Jusqu’à ce qu’un déclic se produise pour imaginer French Kiss ?
Début 2022, je suis revenu vivre et habiter à Paris, où j’ai retrouvé mon appartement sur l’île Saint-Louis. Un matin, en attendant la livraison d’un piano, j’ai écrit cette mélodie qui est devenue Piano à Paris. Revenir ici après ma parenthèse à Cologne n’est pas anodin.
Pour la première fois de ma carrière, j’étais peut-être enfin prêt à écrire en français, bien aidé par des amis comme Teki Latex, mon ghost writer qui m’a aidé à rédiger les paroles de Wonderfoule et Piano à Paris. Avant de me jeter dans le grand bain avec le morceau French Kiss. Pourtant, à l’origine, je devais sortir un album de rap en anglais en 2024, mais ce disque s’est imposé sans trop y réfléchir ni surtout le conscientiser. Au grand dam de l’équipe de mon label Gentle Threat, à qui j’avais annoncé une année 2023 plutôt tranquille… [sourire]
Tu t’es surpris toi-même ?
Complètement, car j’enquillais les morceaux à une vitesse digne d’un rappeur. Quand un artiste venait chez moi, on écrivait la chanson ensemble et, le lendemain, on filait l’enregistrer aux studios Ferber. Par exemple, Bonnie Banane a observé Notre-Dame depuis ma fenêtre et le titre Il pleut sur Notre-Dame existait quarante-huit heures après, dans sa version quasi finale. Idem pour Nos meilleures vies avec Teki Latex, qui venait de mixer dans la cour de son ancien lycée et qui était plus enthousiaste qu’après n’importe quelle date à la Fabric de Londres.

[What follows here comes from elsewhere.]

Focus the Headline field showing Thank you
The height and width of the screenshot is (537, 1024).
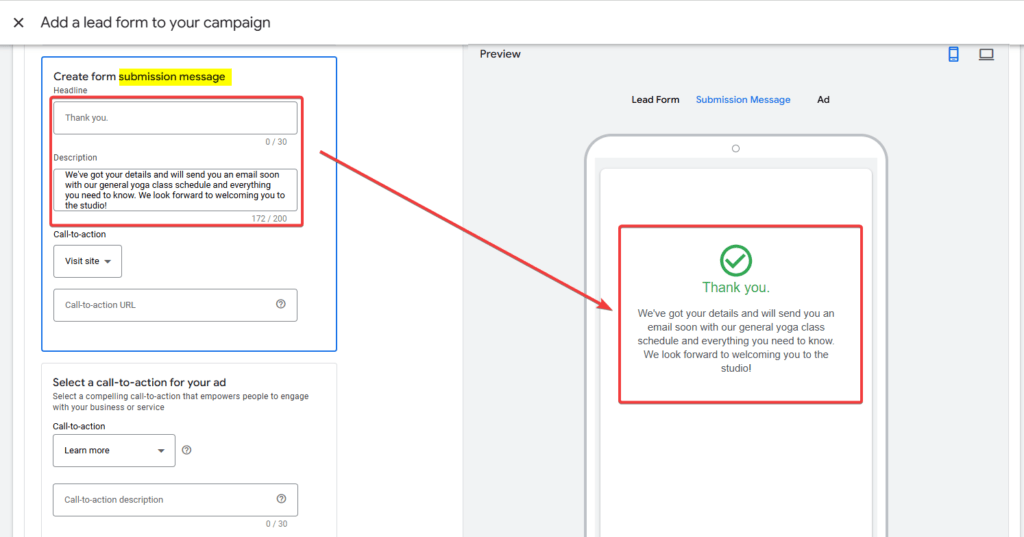[175, 118]
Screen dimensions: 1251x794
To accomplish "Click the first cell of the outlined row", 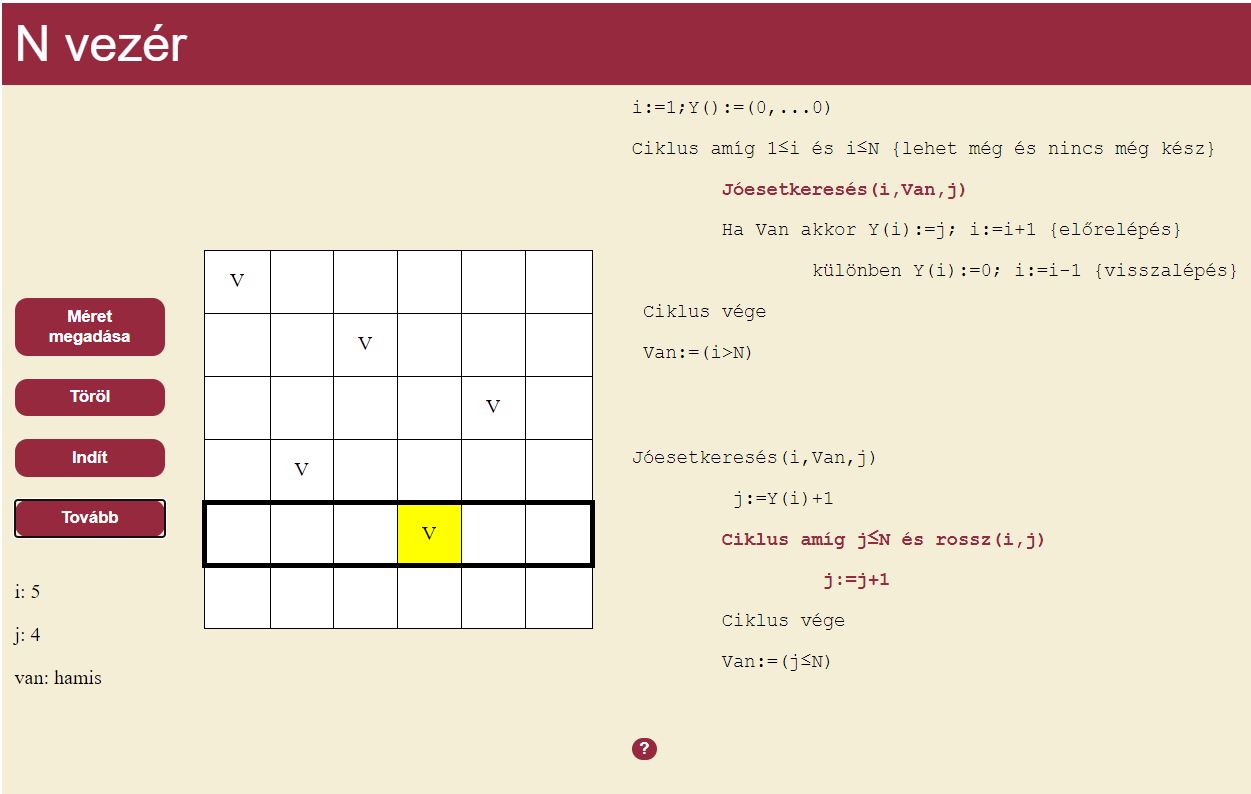I will click(x=238, y=534).
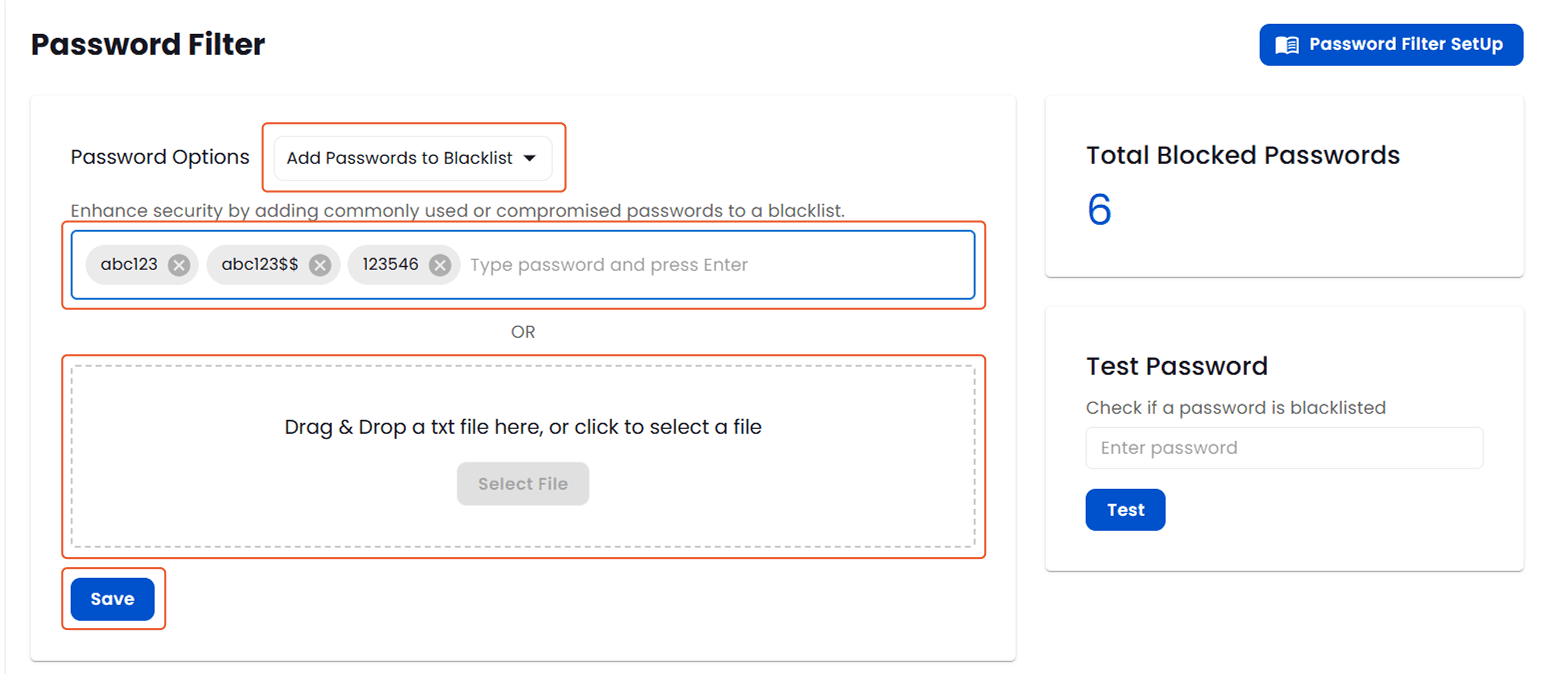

Au début des années 2000, avec Teki, nous étions des partenaires de misère, assez complexés et énervés par l’industrie du disque. Nous étions même rancuniers envers le manque de reconnaissance pour notre génie. Vingt ans après, Nos meilleures vies est notre manière de fêter joyeusement nos progrès, nos parcours respectifs et notre belle amitié. Je n’ai jamais fait d’album avec autant de collaborations et d’étincelles pour chaque morceau. French Kiss est comme un cadeau qui s’offre à moi. Cela m’a rappelé la manière dont j’ai réalisé le tout premier Solo Piano et aussi Ivory Tower avec Boys Noize.
“La gestion de ma carrière est autant une œuvre d’art que les disques eux-mêmes.”
Sur French Kiss, tu mélanges la plupart de tes influences, de Gabriel Fauré à Michel Berger en passant par l’electro de Mr. Oizo et le rap…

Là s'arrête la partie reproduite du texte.